-- Extrait de page --
□ □ □ □ □ □ □

« The Greek myth of Narcissus is directly concerned with a fact of human experience, as the word Narcissus indicates. It is from the Greek word νάρησις, or numbness…
Now the point of this myth is the fact that men at once become fascinated by any extension of themselves in any material other than themselves. »
Marshall Mcluhan, Understanding Media.
« Le mythe grec de Narcisse se rapporte expressément à une réalité de l’expérience humaine, comme le désigne le vocable Narcisse, étymologiquement dérivé du mot νάρησις, qui signifie engourdissement…
Et ce en quoi le mythe de Narcisse est remarquable, c’est qu’il indique comment les hommes sont immédiatement fascinés par toute prolongation d’eux-mêmes, faite de n’importe qu’elle substance autre qu’eux-mêmes. »
Marshall Mcluhan, Pour comprendre les media.
À contempler l’intime fusion venue de l’ombre et du mouvement, le chemin des pensées module ce liminaire d’éprouver combien le cinéma apparaît inaccessible à ceux qui veulent se tenir trop près des simulacres. Il semble que de nos jours, mais peut-être en fut-il ainsi en d’autres époques, le spectateur soit happé par le contenu du film, qu’il n’en discerne plus les contours. En deçà des hyperboles que le metteur en scène surimpose pour rappeler l’intuition des ombres à sa conscience (et de plus en plus le style de la mise en scène use d’arythmie, pourchassant l’hébétude), il ne saisit qu’un fil, pour son esprit. Le film énonce quelque présence selon une continuité fausse et pas plus loin. Pour lui, l’œuvre est informe, et seul le déroulement lui apparaît, une suite curieuse de tensions intérieures qui sont projetées aussitôt du dedans de l’enveloppe des personnages jusqu’à son intelligence. Comme s’il n’existait pas d’univers autour qui permette aux pensées d’éclore, comme s’il n’y avait pas d’écran, comme si l’appareil que constitue le cinématographe s’était évanoui, avec le mouvement sa trace.
À cette aune, il ne conçoit plus la grandeur, l’apparat dont les pensées s’ajourent pour parvenir à nous. Il semble ainsi naturel que la conscience de la pulsation disparaisse sous l’amas de nos sollicitations. Pourtant, le rythme constitue l’entité première et le seul mérite que l’on pourrait s’attribuer, c’est d’arracher à la torpeur le cinéaste qui apprend. L’image électrique en est responsable, car elle ne résulte pas d’une projection, mais d’une illumination. Elle insinue dans un éblouissement constant, les césures, les disjonctions. Les poètes s’en sont épris, autrefois. La syncope est l’effigie du symbolisme dont une figure idéale éclaire cet endormissement que provoque le contenu sur le rythme parce qu’elle préserve pour toujours le soufre d’une énigme. Arthur Rimbaud présageait peut-être le cinématographe en juxtaposant au début du poème les voyelles chacune contre une teinte. Étiemble refuse à cette œuvre, aux autres du même, la vertu du symbolisme, il n’en reconnaît pas les préceptes.

□ □ □ □ □ □ □

-- Extraits de données --
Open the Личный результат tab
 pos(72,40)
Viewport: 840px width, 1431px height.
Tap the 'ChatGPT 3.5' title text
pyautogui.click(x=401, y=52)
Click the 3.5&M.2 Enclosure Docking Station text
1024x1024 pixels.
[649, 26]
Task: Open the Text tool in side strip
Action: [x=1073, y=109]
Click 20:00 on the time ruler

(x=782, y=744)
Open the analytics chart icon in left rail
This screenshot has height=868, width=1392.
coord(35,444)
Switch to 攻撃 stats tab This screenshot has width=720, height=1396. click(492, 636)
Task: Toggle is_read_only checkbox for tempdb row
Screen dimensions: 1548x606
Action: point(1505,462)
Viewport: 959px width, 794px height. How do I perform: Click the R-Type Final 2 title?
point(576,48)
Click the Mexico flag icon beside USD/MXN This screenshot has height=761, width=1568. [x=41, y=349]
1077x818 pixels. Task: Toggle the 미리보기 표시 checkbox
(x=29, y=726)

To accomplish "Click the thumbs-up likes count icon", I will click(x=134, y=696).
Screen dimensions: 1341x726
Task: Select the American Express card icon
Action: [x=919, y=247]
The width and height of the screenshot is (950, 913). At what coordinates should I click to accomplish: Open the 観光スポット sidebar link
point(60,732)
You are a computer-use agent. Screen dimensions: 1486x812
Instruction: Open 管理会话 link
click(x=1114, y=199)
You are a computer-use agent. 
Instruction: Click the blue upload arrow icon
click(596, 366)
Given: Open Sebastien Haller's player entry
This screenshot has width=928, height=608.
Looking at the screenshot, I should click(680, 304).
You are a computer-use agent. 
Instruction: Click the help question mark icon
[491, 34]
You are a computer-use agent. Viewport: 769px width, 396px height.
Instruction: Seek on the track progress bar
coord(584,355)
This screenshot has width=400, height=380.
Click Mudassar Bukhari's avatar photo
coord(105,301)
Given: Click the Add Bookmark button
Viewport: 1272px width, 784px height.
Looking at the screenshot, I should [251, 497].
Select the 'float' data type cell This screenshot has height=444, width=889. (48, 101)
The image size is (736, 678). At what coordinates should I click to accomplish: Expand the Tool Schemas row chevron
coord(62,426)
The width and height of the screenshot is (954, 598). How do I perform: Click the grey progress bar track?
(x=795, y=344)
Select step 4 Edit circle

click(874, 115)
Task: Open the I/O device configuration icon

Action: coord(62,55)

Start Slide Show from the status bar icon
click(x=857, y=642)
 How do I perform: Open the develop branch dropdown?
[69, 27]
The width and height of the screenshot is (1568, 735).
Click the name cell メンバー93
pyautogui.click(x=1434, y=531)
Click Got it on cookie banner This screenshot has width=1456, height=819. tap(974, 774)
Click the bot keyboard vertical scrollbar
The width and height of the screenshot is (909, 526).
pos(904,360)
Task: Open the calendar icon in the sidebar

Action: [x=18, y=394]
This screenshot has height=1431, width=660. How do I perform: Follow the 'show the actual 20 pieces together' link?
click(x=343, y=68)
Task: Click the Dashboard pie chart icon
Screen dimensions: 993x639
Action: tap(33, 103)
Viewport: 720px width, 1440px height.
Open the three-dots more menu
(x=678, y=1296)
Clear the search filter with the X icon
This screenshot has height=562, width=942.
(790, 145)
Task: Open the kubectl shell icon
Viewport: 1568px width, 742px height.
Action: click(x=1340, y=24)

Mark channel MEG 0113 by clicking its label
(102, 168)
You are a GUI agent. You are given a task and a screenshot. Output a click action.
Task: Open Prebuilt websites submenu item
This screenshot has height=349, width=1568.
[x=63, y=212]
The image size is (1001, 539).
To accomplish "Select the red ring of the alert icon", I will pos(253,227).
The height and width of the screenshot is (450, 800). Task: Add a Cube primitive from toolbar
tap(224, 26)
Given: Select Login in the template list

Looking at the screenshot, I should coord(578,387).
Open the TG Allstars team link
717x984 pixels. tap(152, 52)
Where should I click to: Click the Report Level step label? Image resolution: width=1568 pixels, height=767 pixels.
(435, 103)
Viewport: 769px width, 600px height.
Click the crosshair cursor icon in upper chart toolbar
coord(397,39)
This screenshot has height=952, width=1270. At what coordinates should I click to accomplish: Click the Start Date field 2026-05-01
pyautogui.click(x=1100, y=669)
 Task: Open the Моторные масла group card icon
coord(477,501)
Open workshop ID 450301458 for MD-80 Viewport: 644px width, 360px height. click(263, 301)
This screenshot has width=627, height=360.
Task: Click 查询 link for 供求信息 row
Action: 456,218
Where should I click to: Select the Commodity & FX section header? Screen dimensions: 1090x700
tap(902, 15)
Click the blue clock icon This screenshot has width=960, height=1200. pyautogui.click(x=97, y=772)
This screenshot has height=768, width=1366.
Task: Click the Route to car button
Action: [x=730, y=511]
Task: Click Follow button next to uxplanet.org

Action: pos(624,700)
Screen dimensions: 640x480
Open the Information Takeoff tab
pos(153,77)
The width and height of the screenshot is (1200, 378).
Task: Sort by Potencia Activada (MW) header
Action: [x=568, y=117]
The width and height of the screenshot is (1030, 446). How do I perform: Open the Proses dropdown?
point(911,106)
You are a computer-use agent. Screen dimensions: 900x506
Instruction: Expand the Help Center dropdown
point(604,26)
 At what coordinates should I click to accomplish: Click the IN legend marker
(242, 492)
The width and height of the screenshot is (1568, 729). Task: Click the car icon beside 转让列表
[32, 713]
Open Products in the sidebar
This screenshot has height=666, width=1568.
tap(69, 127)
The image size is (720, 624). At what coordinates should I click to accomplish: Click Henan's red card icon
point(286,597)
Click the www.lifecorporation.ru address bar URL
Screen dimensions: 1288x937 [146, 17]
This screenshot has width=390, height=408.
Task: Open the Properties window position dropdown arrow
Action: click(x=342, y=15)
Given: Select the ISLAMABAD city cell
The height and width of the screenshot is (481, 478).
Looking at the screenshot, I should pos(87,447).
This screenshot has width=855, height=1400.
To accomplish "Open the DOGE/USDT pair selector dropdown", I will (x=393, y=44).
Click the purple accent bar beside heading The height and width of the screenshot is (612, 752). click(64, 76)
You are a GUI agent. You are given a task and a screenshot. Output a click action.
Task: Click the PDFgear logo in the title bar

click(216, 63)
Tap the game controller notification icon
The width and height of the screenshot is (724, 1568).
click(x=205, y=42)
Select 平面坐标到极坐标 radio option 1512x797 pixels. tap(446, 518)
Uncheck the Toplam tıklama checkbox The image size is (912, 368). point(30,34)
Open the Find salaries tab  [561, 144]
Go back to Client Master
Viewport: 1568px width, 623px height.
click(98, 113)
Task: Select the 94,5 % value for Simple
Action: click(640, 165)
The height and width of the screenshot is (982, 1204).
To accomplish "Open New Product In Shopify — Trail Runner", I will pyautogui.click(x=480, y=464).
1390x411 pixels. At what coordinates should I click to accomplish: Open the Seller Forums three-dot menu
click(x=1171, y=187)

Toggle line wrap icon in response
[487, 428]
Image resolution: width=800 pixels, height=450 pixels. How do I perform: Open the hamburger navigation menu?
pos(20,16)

□ □ □ □ □ □ □

-- À faire --
- A) Recopiez l'extrait de page en commençant par « Marshall Mcluhan, Understanding » et en allant jusqu'à « comprendre les media. » inclus.
- B) Relevez, s'il vous plaît, tous les noms de personnes réelles qui figurent dans l'extrait de page.
- C) D'après l'extrait de page, de quel mot grec dérive le nom Narcisse ?
Les lignes ne sont pas nécessaires pour la suite.

-- Résultats de l'exercice --
- A)
Marshall Mcluhan, Understanding Media.
« Le mythe grec de Narcisse se rapporte expressément à une réalité de l’expérience humaine, comme le désigne le vocable Narcisse, étymologiquement dérivé du mot νάρησις, qui signifie engourdissement…
Et ce en quoi le mythe de Narcisse est remarquable, c’est qu’il indique comment les hommes sont immédiatement fascinés par toute prolongation d’eux-mêmes, faite de n’importe qu’elle substance autre qu’eux-mêmes. »
Marshall Mcluhan, Pour comprendre les media.

- B) Marshall Mcluhan, Arthur Rimbaud, Étiemble

- C) Du mot νάρησις, qui signifie engourdissement.